• [Task directions]: Go through the listing below and gather every line with the word "Collapse".

========

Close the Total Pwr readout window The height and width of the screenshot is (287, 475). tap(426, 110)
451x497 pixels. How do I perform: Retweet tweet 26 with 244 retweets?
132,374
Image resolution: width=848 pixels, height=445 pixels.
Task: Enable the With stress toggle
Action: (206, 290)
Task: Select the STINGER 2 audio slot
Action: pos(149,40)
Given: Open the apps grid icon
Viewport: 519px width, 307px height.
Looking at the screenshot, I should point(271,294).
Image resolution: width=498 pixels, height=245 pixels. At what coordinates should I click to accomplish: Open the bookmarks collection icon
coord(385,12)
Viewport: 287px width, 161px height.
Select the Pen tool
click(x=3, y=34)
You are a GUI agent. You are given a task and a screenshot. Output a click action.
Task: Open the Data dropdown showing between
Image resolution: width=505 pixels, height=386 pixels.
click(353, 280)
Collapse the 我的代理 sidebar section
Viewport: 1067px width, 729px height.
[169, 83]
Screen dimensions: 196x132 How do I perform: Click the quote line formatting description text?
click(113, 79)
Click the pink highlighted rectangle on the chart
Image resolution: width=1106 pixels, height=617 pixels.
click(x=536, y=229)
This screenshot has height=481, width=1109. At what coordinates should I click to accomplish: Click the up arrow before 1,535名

========

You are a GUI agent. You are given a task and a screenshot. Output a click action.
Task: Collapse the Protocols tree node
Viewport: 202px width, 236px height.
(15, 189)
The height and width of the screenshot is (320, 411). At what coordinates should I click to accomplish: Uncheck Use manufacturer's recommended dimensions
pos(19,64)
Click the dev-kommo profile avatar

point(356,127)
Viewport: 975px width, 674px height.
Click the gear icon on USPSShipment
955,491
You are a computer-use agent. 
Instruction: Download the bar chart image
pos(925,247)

========

• [Exercise answer]:
Collapse the 我的代理 sidebar section
Task: Collapse the Protocols tree node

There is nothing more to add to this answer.